A woman who was abused by a serial rapist is to tell her story in a BBC documentary for the first time since her abuser’s arrest.

Kim Avis was jailed for 15 years in 2021 for sex offences including rapes, having subjected four women to years of abuse, fled to the US, and staged his own death to avoid the charges.

Avis previously sold jewellery from a stall in Inverness in the Scottish Highlands and was well known to locals in the area for raising money for charity through fun-running events.

The BBC’s documentary, Disclosure: Dead Man Running, will hear from Jade Skea, a survivor of Avis’ abuse.

The broadcaster said it marks the first time Ms Skea has spoken about how she helped bring the man to justice for his crimes.

The Herald: Jade Skea has spoken for the first time about abuse she endured from Kim AvisJade Skea has spoken for the first time about abuse she endured from Kim Avis (Image: (BBC/PA))

The pair met when she was a teenager in the early 2000s at his jewellery stall, which she would frequent with friends.

By the time she turned 18 she had been regularly seeing Avis, who was in his 40s.

In the documentary, she said: “He wasn’t like other adults.

“We kind of felt like he was one of us.”

READ MORE: Rapist jailed after faking own death at California beach

Avis would eventually isolate young Ms Skea from her family and friends and moved her into a static caravan outside of the city, which nobody visited other than him.

Ms Skea said this was all “part of the plan” to just “have me cut off from everything”.

Shortly after, Avis raped her for the first time.

Ms Skea said: “He came to visit me one night, and he was just acting quite erratically, and he was upset about something.

“He got on top of a picnic table that was outside the caravan, and he started howling, and just making bizarre animal noises.”

He would then rape her again in his house, which he dubbed the “Wolves’ Den”.

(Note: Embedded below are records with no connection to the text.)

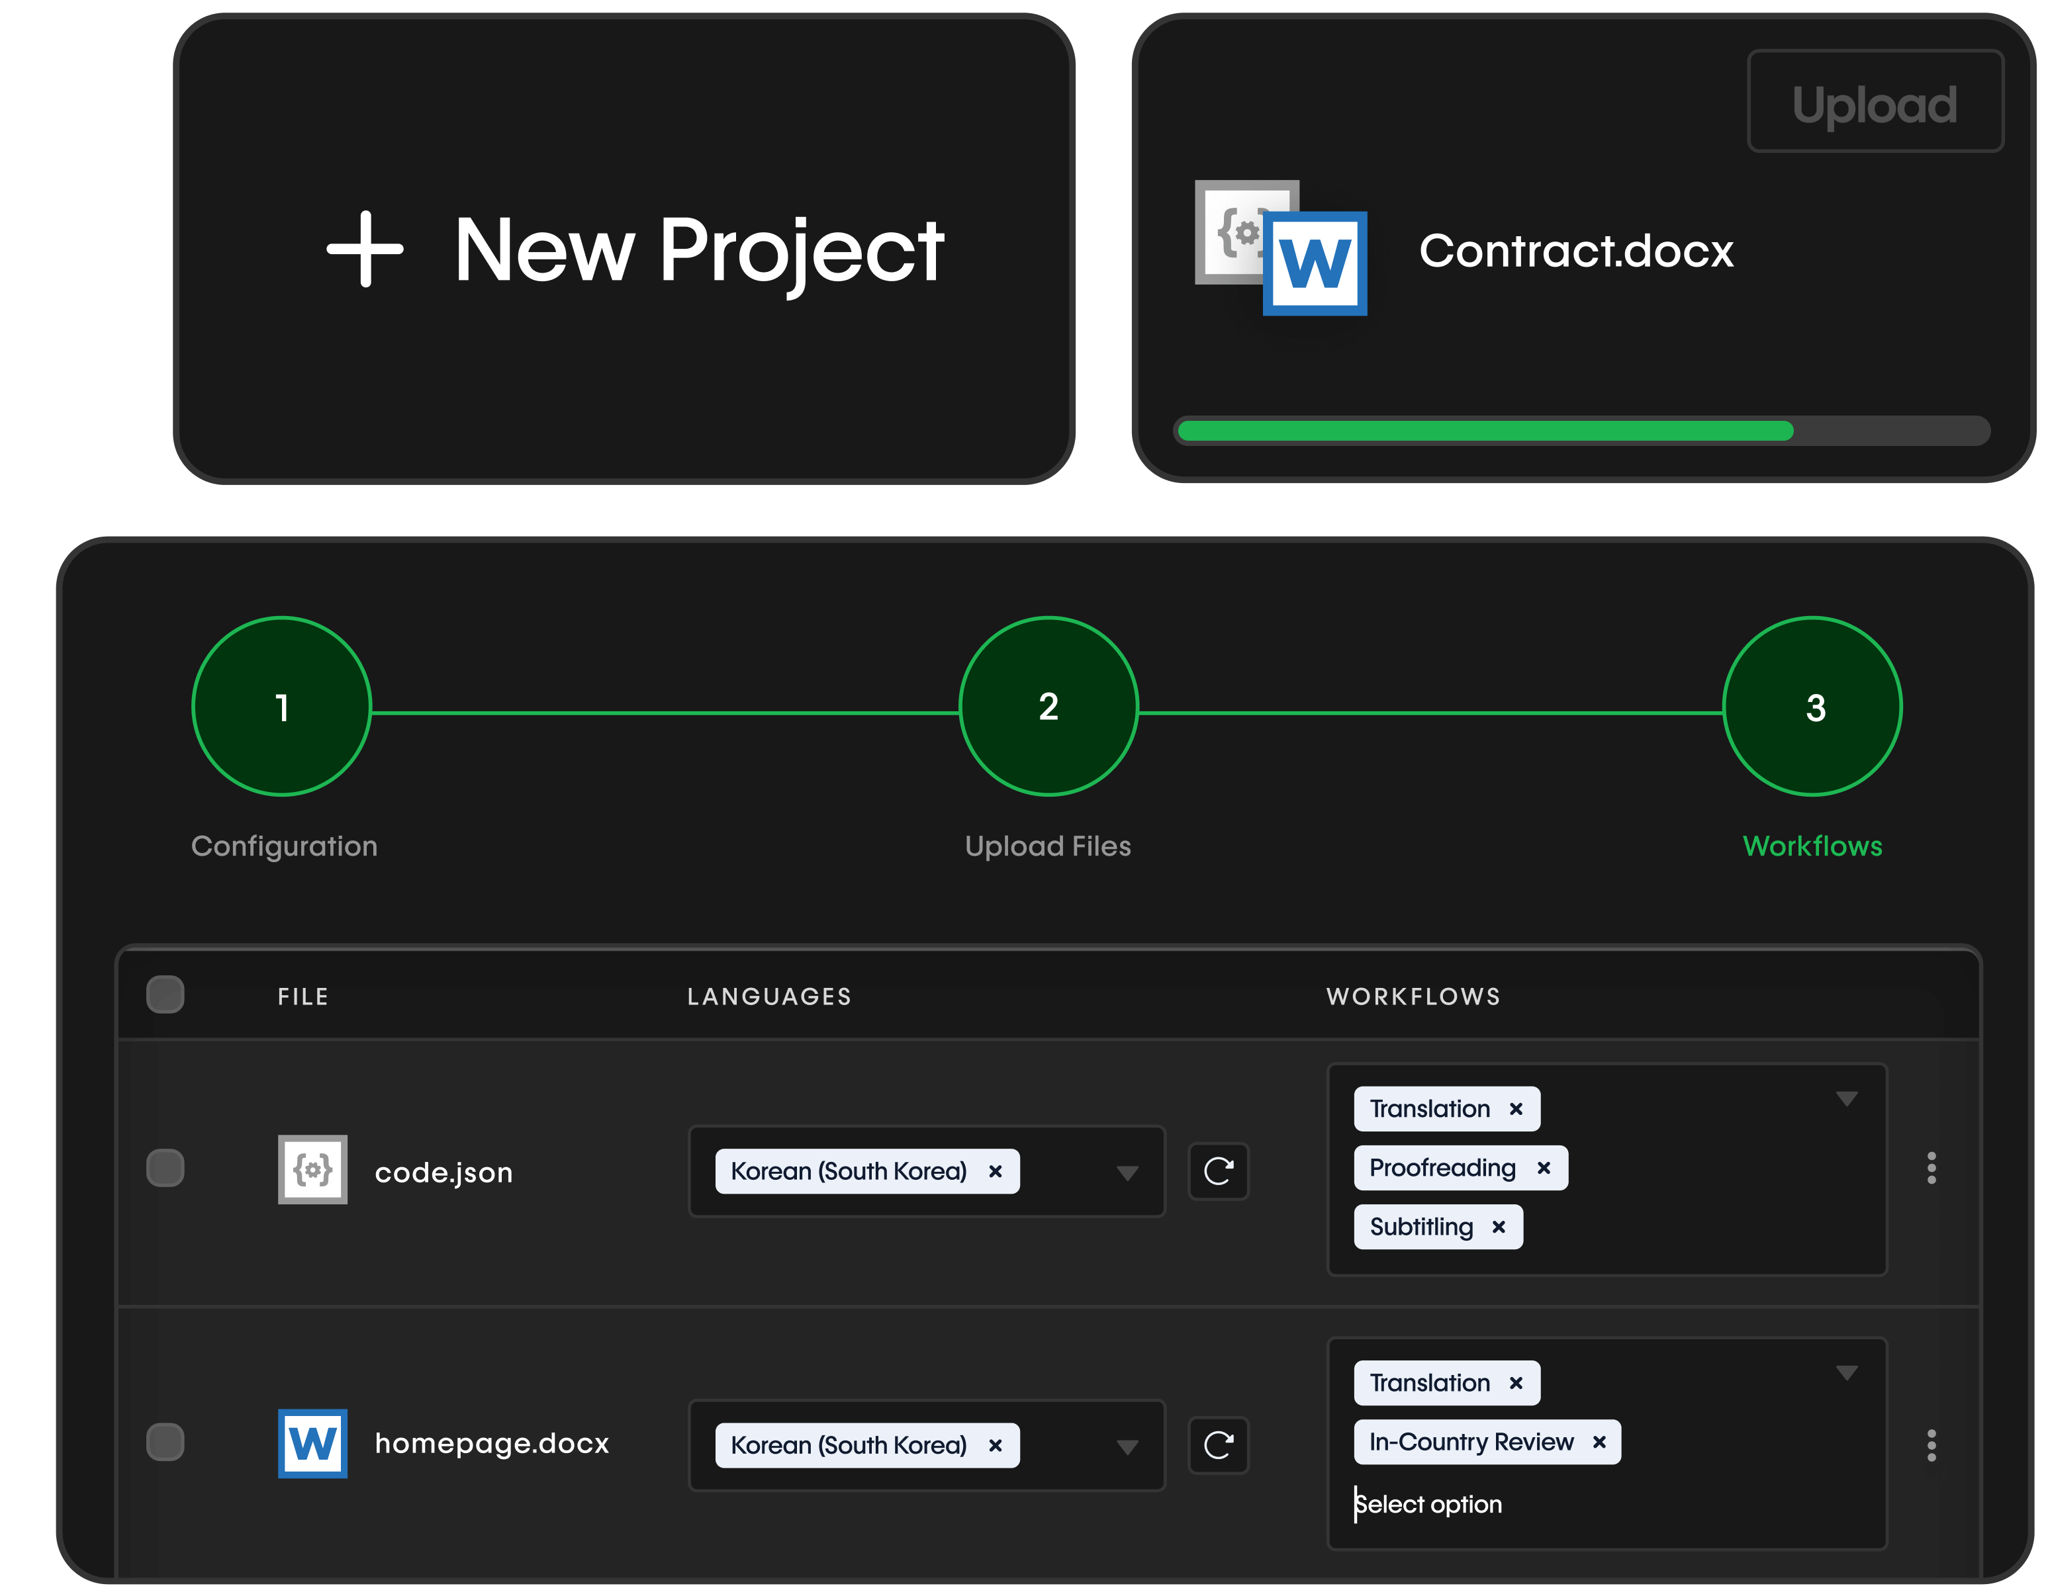Go to step 2 Upload Files

point(1048,707)
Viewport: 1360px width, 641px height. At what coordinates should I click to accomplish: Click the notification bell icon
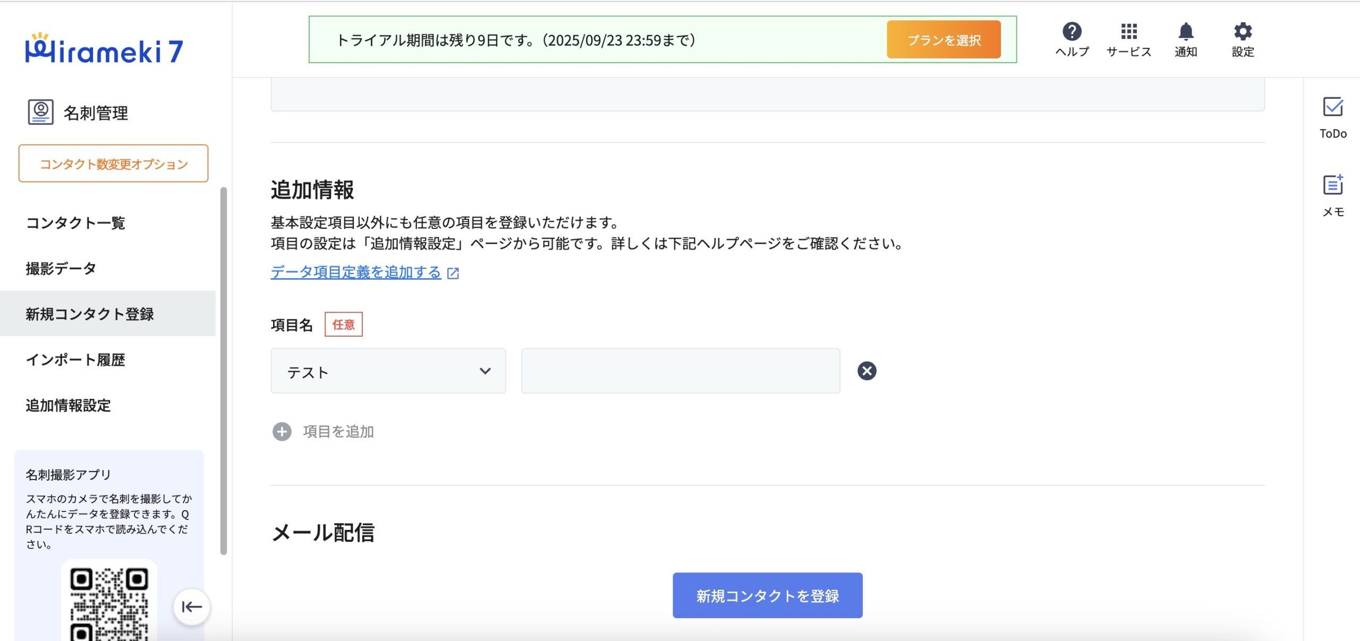coord(1185,32)
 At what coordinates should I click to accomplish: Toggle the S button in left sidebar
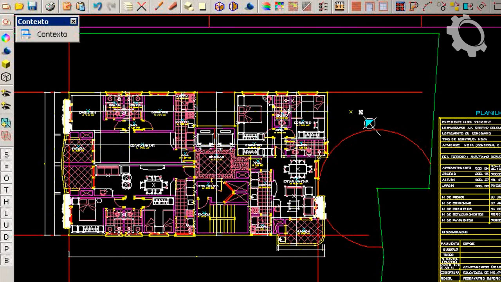[6, 155]
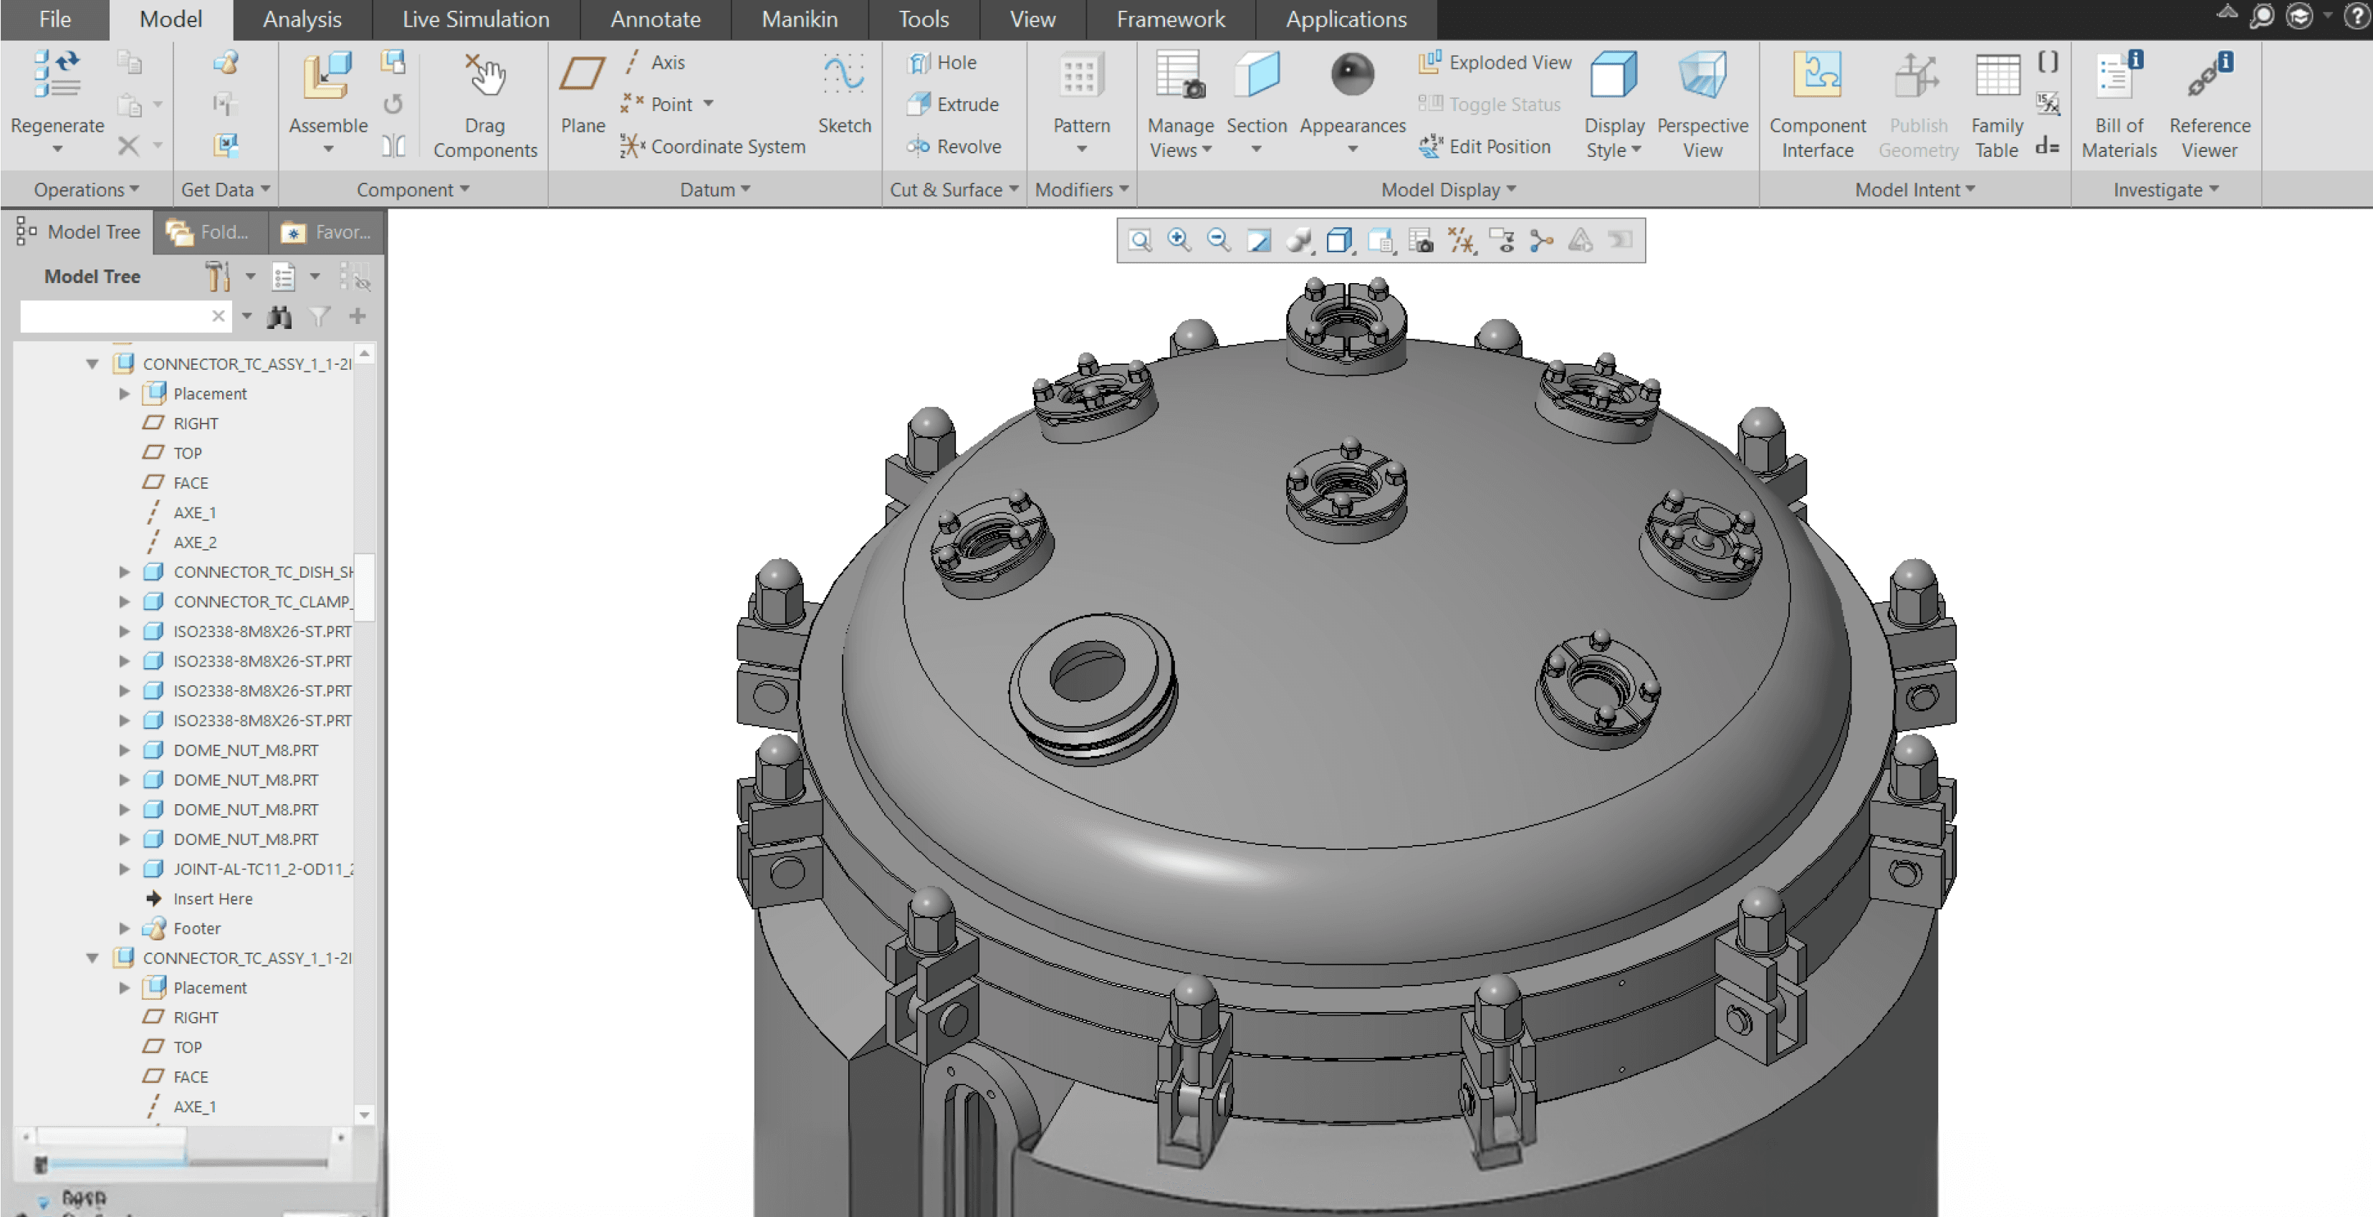Click Zoom In magnifier in graphics toolbar
The image size is (2373, 1217).
(1179, 241)
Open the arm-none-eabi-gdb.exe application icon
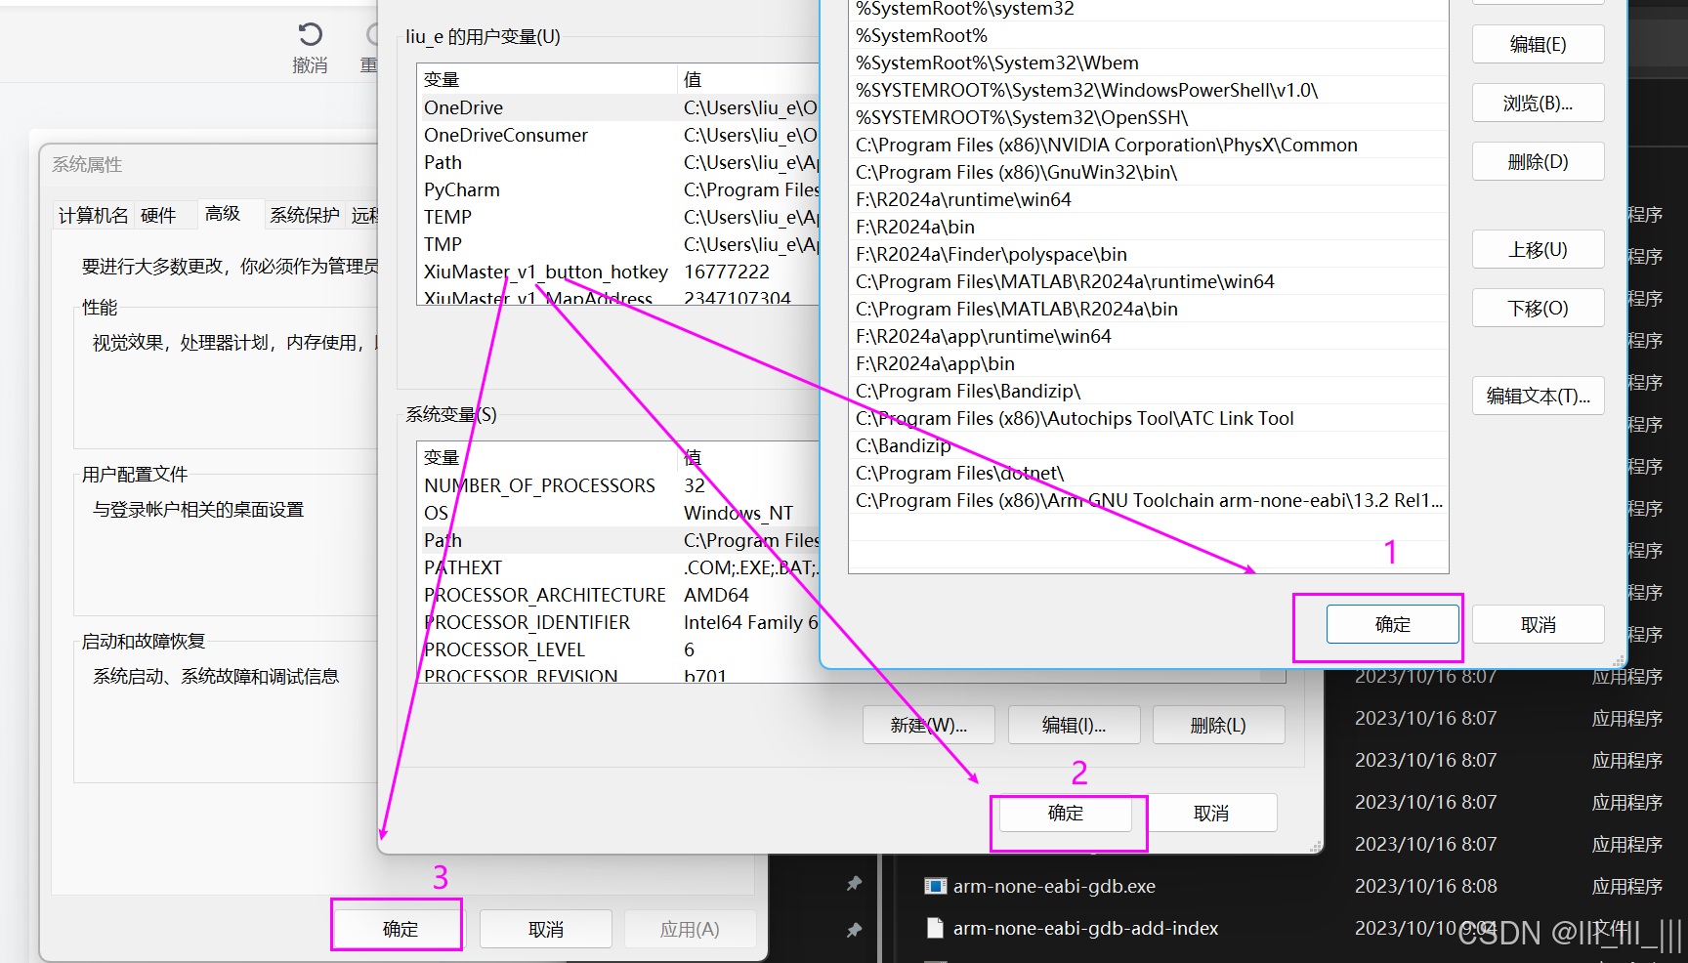Screen dimensions: 1688x963 click(936, 886)
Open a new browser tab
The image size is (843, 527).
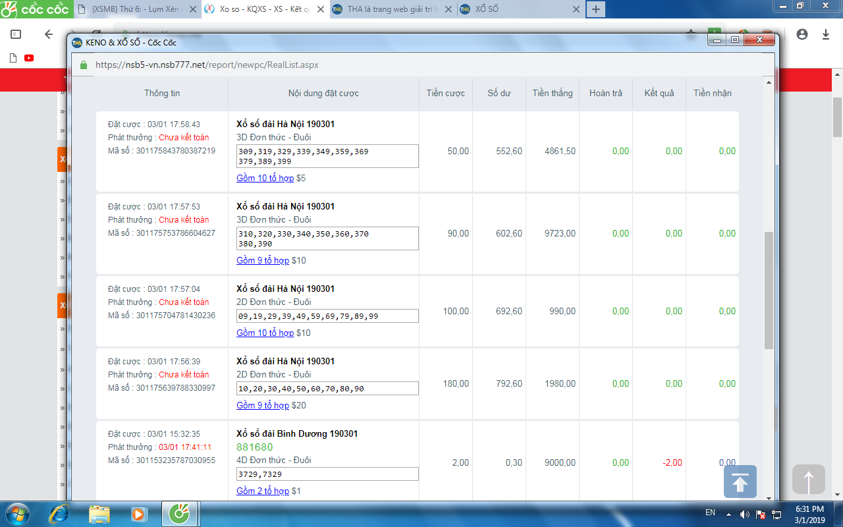pyautogui.click(x=595, y=9)
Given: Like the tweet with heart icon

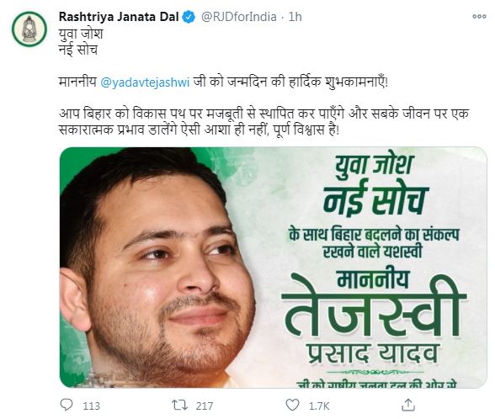Looking at the screenshot, I should 292,406.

Ms Skea said: “I remember just feeling like that was just kind of the end, this was going to be my life forever.”

Avis’s abuse would begin to unravel in 2015 after Ms Skea reported him to the police, which she says he thought she would never do.

Avis then appeared in court charged with multiple rapes and sexual assault against a total of four women after another three reported him.

He was released on bail and a trial date was set for March 2019.

However, he sold his property for £245,000 and promptly fled to Monastery Beach, Carmel-by-the-sea, California, US.

The Herald: Fugitive Kim Avis takes a selfie somewhere in the USFugitive Kim Avis takes a selfie somewhere in the US (Image: (BBC/PA))

The area, known colloquially as “Mortuary Beach” due to frequent drownings, is where Avis would stage his own death.

Avis’s eldest son, who was with him in the US, reported him missing, and after a three-day search, local police were certain his supposed drowning was a hoax.

A few months later, he re-emerged near Colorado Springs, around 1,300 miles from where he was reported as missing.

READ MORE: Rapist jailed after faking own death at California beach

Using the alias Cameron MacGregor, he spent around 3,000 US dollars at a gemstone stall, run by a woman who features in the documentary, known only as Angie.

She said: “He was really elusive.

“I knew something was wrong”.

She got to know Avis under his MacGregor pseudonym saying he appeared rough around the edges but always carried a sizeable sum of cash on him.

The Herald: Angie, who came to know Avis under the pseudonym Cameron MacGregor Angie, who came to know Avis under the pseudonym Cameron MacGregor (Image: (BBC/PA))

She suspected “MacGregor” was not who he said he was after she asked him to show her his passport, while claiming to be a US citizen.

Angie said he “got mad” and drove off for around an hour when she challenged him to show her proof of citizenship.

She added: “I’m like, ‘this is strange, this is really peculiar, he’s talking about a witch hunt, something isn’t right here’.

“I took a picture of his car licence plates.

“I had a police friend and I said will you run these plates.”

Angie was later contacted by a government agency that hunts fugitives.

She said: “They said ‘stay away from him, he’s dangerous’.

US marshals and police then attempted to track his movements, eventually capturing his last moments as a fugitive on police bodycams.

He was placed in a federal prison, awaiting extradition to Scotland.

While he was in federal prison, Angie visited him three times. Avis had no idea she was likely behind his arrest.

After Avis was returned to prison in Scotland, Angie visited him twice more and on the last occasion she decided to let him in on a secret.

While there, Angie visited him three times, and on her last visit before he was returned to Scotland, she told him: “I said ‘You know what, I’m the one that turned your plates in'”.

After two years on the run, Avis was finally sentenced to 15 years in jail at the High Court in Edinburgh, following a trial, and imprisoned in HMP Edinburgh.

Ms Skea said: “He will absolutely ruin anyone that he’s around long enough.

“And I don’t think that, you know, he should ever, ever be out in public again.”

Disclosure: Dead Man Running, airs on BBC One Scotland on Wednesday at 9pm.